What you are asked to do
Write out every line of the rows below without changing a character, and leave the pictures out of your answer.

Dataset entries

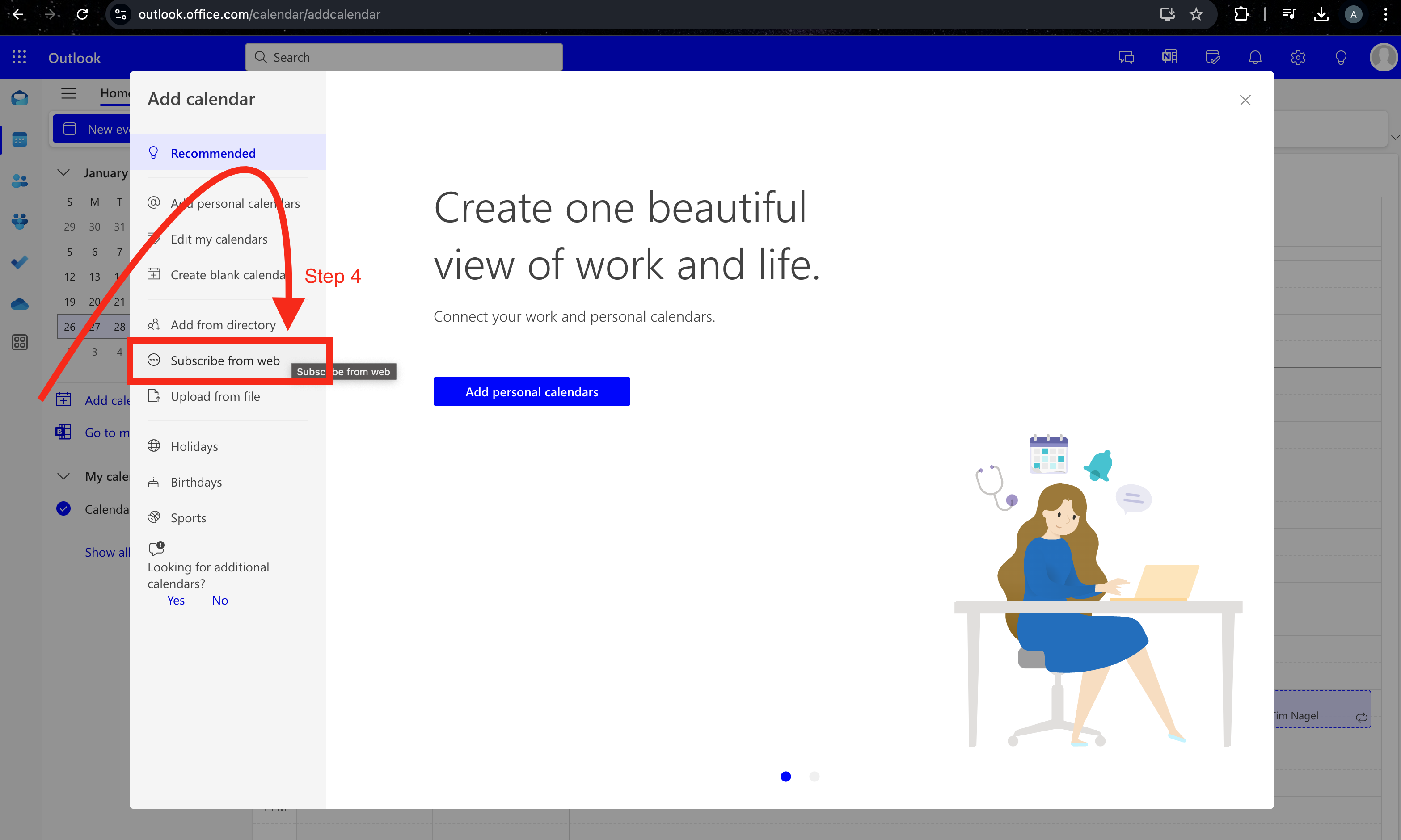This screenshot has width=1401, height=840.
Task: Click the tips lightbulb in Outlook header
Action: tap(1340, 57)
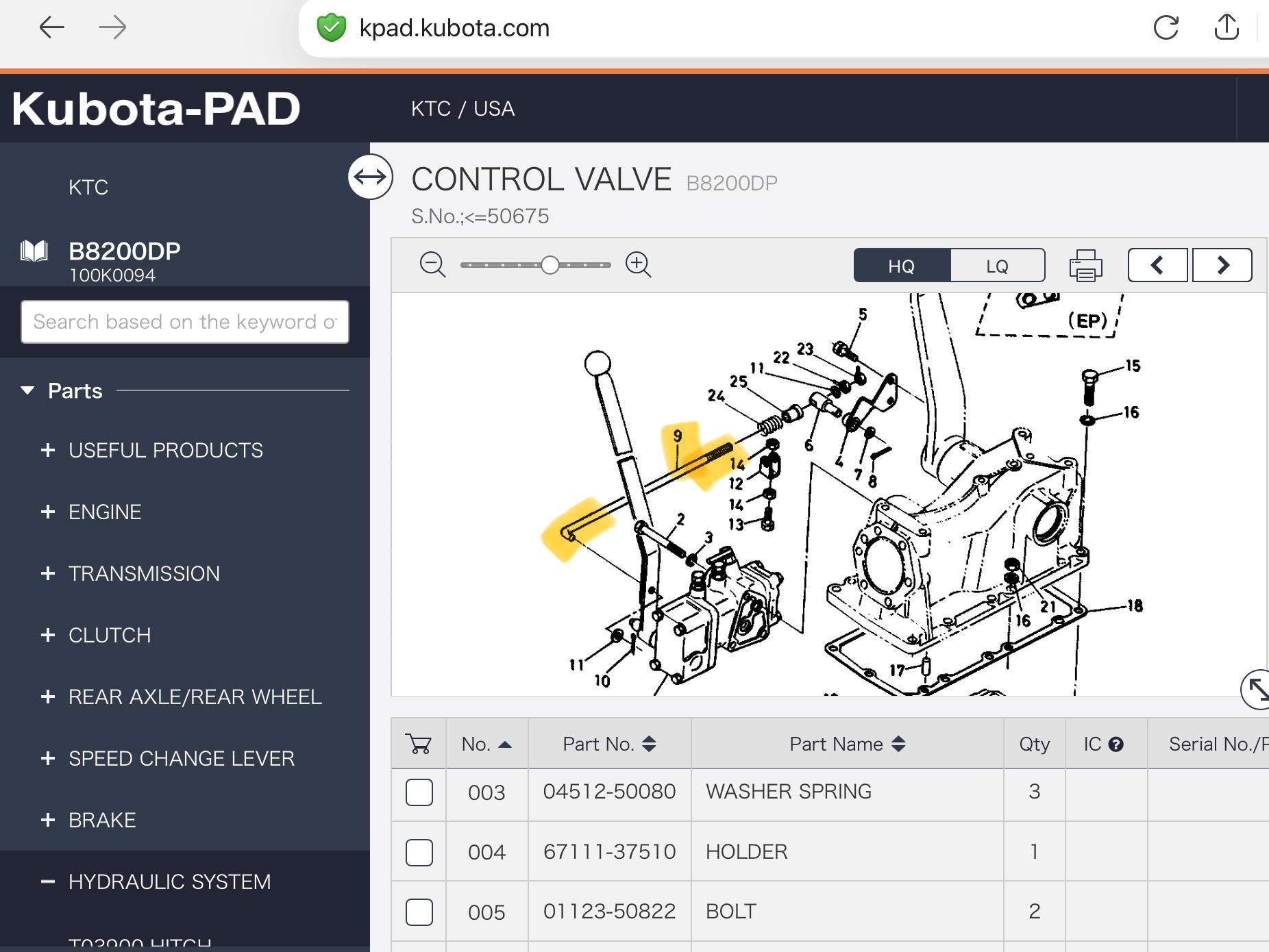Tick the BOLT 01123-50822 checkbox

(419, 912)
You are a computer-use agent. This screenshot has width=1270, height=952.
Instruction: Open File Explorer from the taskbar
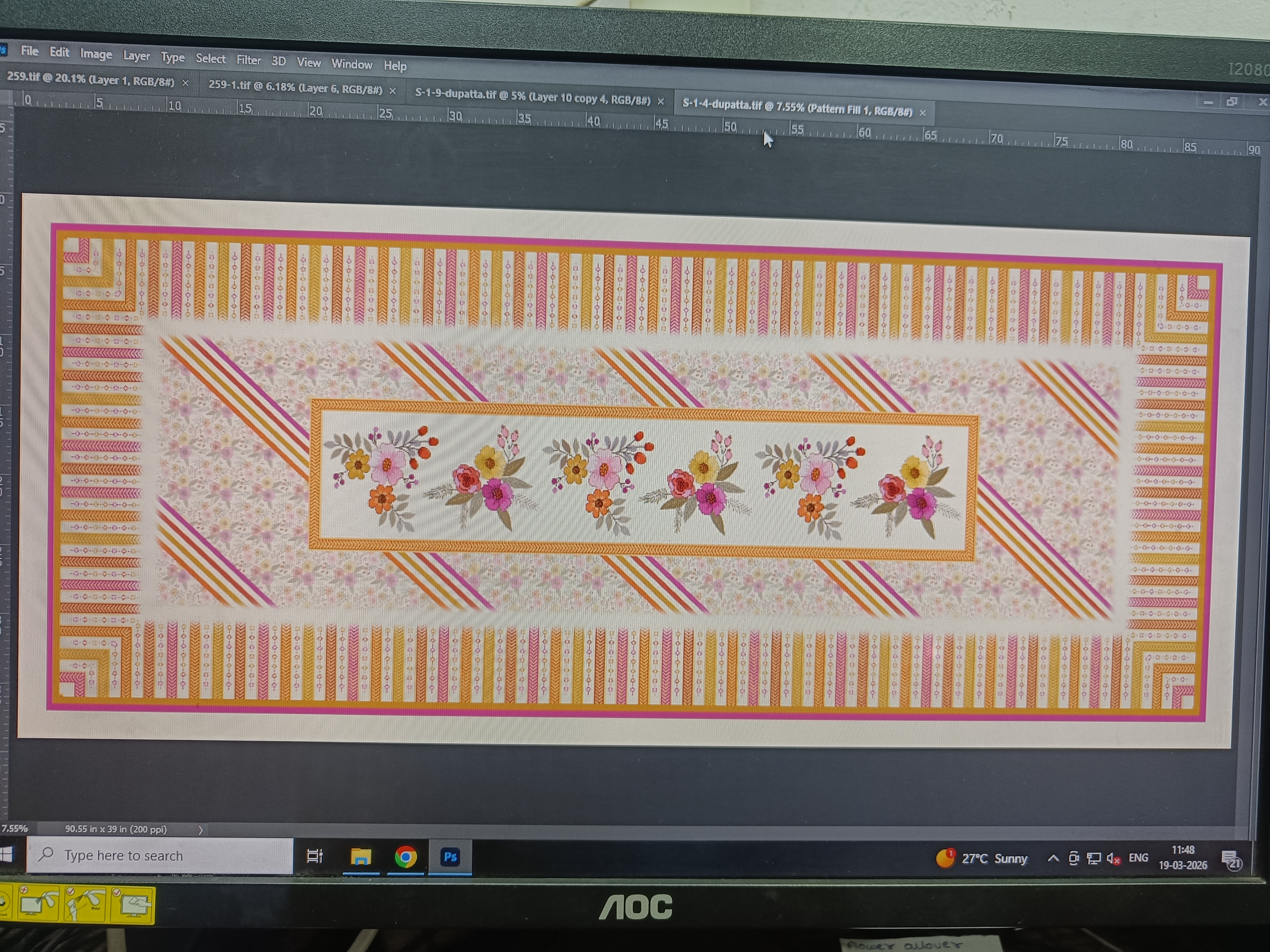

Result below
This screenshot has width=1401, height=840.
Task: Click the tips lightbulb in Outlook header
Action: tap(1340, 57)
Tick the BOLT 01123-50822 checkbox

(419, 912)
You are a computer-use agent. This screenshot has width=1270, height=952.
Instruction: Open File Explorer from the taskbar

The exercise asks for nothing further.